The most concentrated period of migration to America occurred in the fifteen
years prior to the American Revolution, when approximately 220,000 new faces
arrived on the eastern seaboard. About 85,000 of these were African Americans.
Scotch-Irish, Scots, English and Germans constituted the bulk of the remaining
immigrants.
The 13 British colonies in which they arrived were different in a variety of
ways. Congregational churches dominated New England, while Anglicans were
prevalent in Virginia. Quakers settled Pennsylvania and Catholics were
tolerated primarily in Maryland and Pennsylvania.
The Scotch Irish tended to migrate to the western regions of the colonies from
Pennsylvania southward.
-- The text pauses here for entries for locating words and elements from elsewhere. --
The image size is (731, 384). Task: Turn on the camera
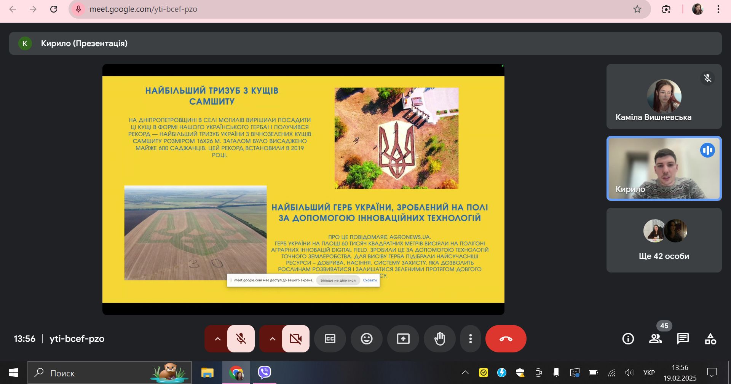point(295,339)
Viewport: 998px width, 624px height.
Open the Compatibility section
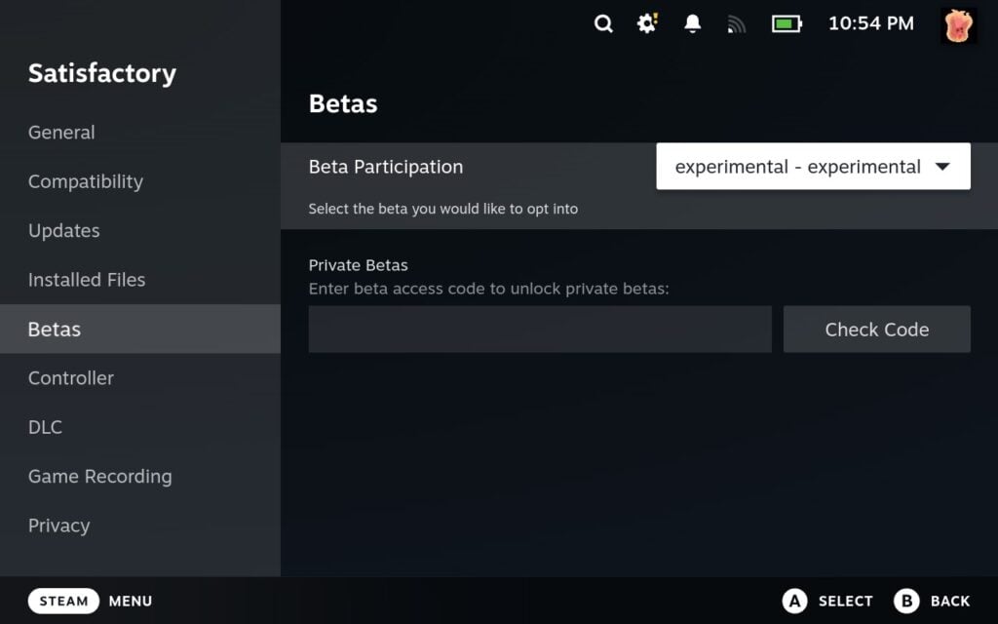click(85, 181)
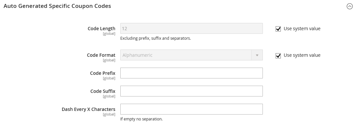Screen dimensions: 357x128
Task: Click the 'Excluding prefix, suffix and separators' note
Action: 156,38
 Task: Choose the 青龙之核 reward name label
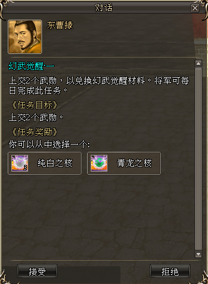pos(134,163)
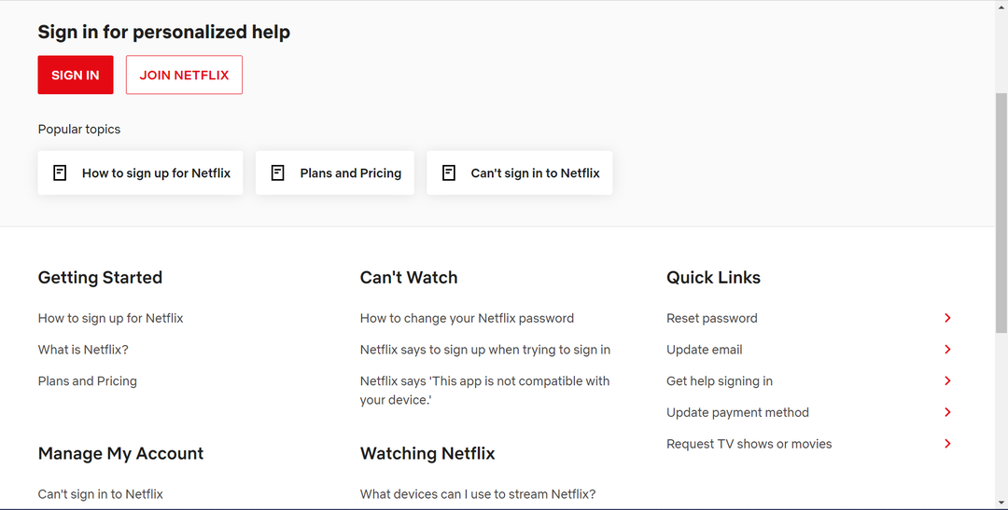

New York and the Hudson River Valley contained a
great number of Dutch families, remnants of its years as a Dutch-held colony.
And Pennsylvania had enough Germans to alarm Benjamin Franklin, who wrote, in
1755: "Why should Pennsylvania, founded by the English, become a Colony of
Aliens, who will shortly be so numerous as to Germanize us instead of
Anglifying them?"
More than 90 per cent of colonial families lived in rural areas and there were
at least four basic economies. In the deep south, Georgia and South Carolina,
rice was the chief export. Tobacco production dominated the Chesapeake Bay
colonies. The middle colonies, Pennsylvania, New Jersey, New York, produced
bread, flour and grain. And New England's chief exports were dried fish,
livestock and wood.
The great majority of African Americans lived, and were enslaved, in the
southern colonies, though slavery itself was practiced north and south. In
Virginia, in 1790, slaves numbered about 300,000. At approximately the same
time, a majority of South Carolina was African American.
The number of free blacks grew dramatically after the American Revolution, from
60,000 in 1790, to 110,000 ten years later. Still, that figure represented
just 11 per cent of the total African American population.